The post-Etch, post-installation ttys for both Debian and Ubuntu for me were for years a significant reason why I've rarely used either.
But apparently something's changed not so long ago, probably as a result of post-KMS, post-sysvinit evolution of console-setup and/or font handling. Trusty 14.04, on the machine I just installed Vivid on, by default still uses spindly, ugly fonts on the ttys, along with low contrast colors, in spite of use of video display options on cmdline that since last century have worked nicely in all non-Debians I've ever used.
In Vivid that's no longer the case. Whether this was new in Utopic or in Vivid is intentional rather than a bug I can't say. Absent display of /etc/issue on a tty just above the login prompt, I wouldn't know I'd just booted Vivid instead of openSUSE, Fedora or Mageia.
So I install a DE at installation time, boot it up, launch its terminal emulator, configure said terminal emulator to be legible (by me) and install TDE.

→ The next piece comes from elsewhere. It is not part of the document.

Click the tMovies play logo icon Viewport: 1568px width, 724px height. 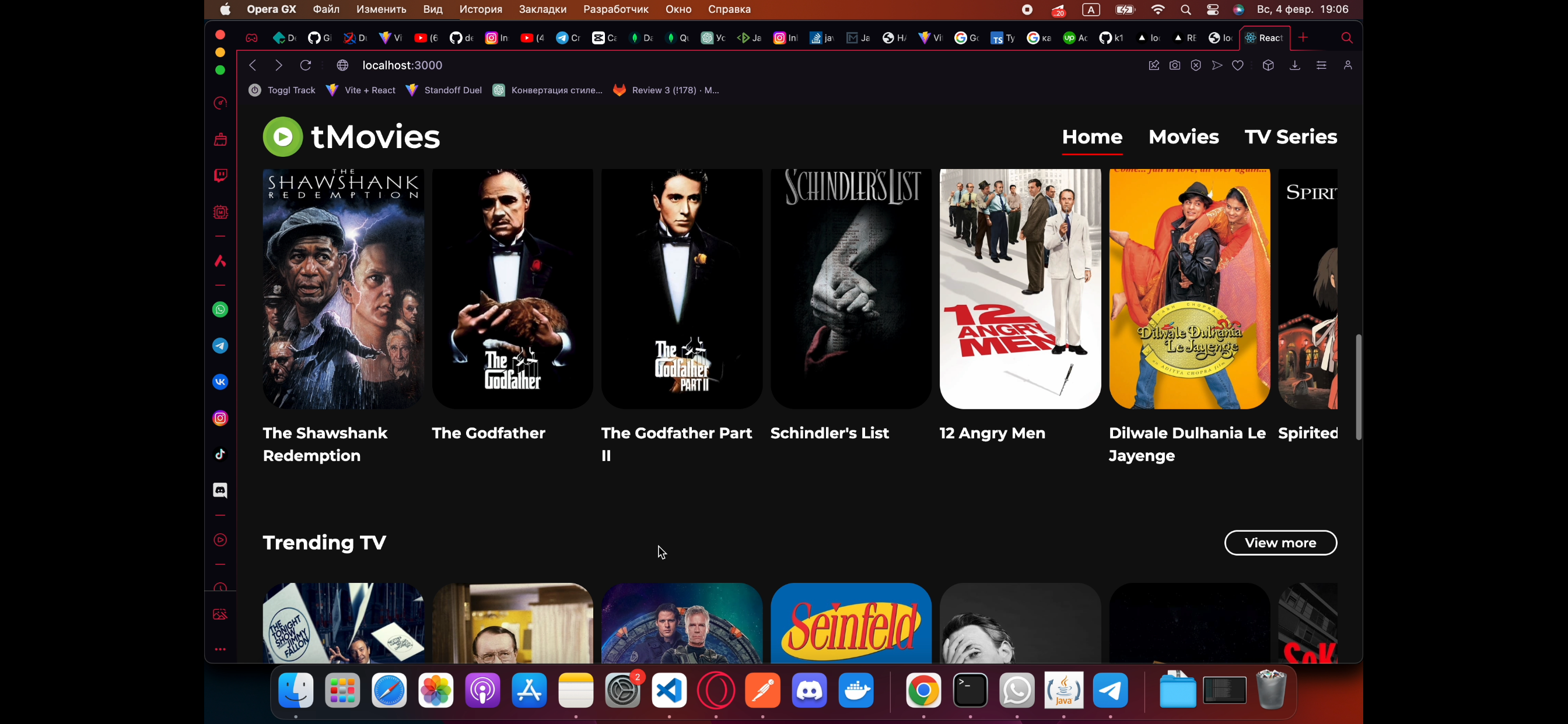[x=282, y=137]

Until now, it wasn't clear to me your meaning of the term "terminal emulator". AFAIK, most KDE and TDE users refer to what you call a terminal emulator by the proper name of their DE's native incarnation of a terminal, Konsole, or one of the alternatives' proper names, such as Xterm. "About" in Konsole 1.6.6 in Trinity R14.0.0 reports "X terminal for use with TDE", not terminal emulator. In the R14 menu Konsole is called a terminal program, not a terminal emulator. So, I wasn't aware you were even in X, as opposed to using some emulation application on an entirely different computer.
It doesn't have to be LXDE that I install, but LXDE is the lightest on offer.

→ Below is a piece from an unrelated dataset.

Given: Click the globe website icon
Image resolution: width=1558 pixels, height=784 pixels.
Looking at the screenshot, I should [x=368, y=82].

I have a hard time imagining a terminal emulator doing better than either of these two simple to implement configurations.
For the record, a terminal emulator _can_, and _does_, do better. Clarity matters too. A lot. And a terminal emulator, which is a GUI application, can produce larger text without so significantly reducing clarity.
I fully agree Konsole affords a lot better quality than traditional Debian vttys provide by default.
You get better clarity with 1280x1024 than with 640x480, and you can enlarge by increasing the number of pixels, not only by spreading the pixels thinner. In fact, in the ordinary way you have to do so in a GUI.
I explain these very things in an X context to people quite often, and more often to web stylists in A11Y/U7Y discussion. Pixels are a scourge on PC users that dates back over two decades. When Windows 95 came out, the best commonly available displays were '17"' CRTs that measured 16" diagonally, offering a whopping ugly 1024x768 @80 DPI. Improving to 96 DPI or more took a *lot* more money to get either 1280x1024 (a 5:4 ratio squished into a 4:3 physical area using non-square pixels) and/or larger size, or using a smaller display causing sufferance of everything being tiny. When I explain pixels and DPI to people I typically cite previous explanations, such as these oldies: http://style.cleverchimp.com/font_size/points/font_wars.GIF http://blogs.msdn.com/b/fontblog/archive/2005/11/08/490490.aspx http://tidbits.com/article/5284 https://bugs.freedesktop.org/show_bug.cgi?id=12474 https://bugs.freedesktop.org/show_bug.cgi?id=16927 https://bugs.freedesktop.org/show_bug.cgi?id=23705 https://bugs.freedesktop.org/show_bug.cgi?id=26608 https://bugs.freedesktop.org/show_bug.cgi?id=41115
On a somewhat related note Lisi, a very few significant web sites (besides http://www.trinitydesktop.org/ ) seem to have gotten that user settings ought to be respected and embraced. I'm interested if you have any opinion on some I've noticed: http://www.cnn.com/ http://www.gallupstrengthscenter.com/ http://www.pa.gov/ http://www.zeldman.com/ http://7online.com/
On Monday 30 March 2015 10:27:41 Felix Miata wrote:
If you can't see well enough due to lack of adequate size, is it that you don't know how to acquire adequate size?
I should have said, all advice on this very greatly welcomed. Whether I can do it initially or not, there may be a lot more that I could do that googling hasn't found for me.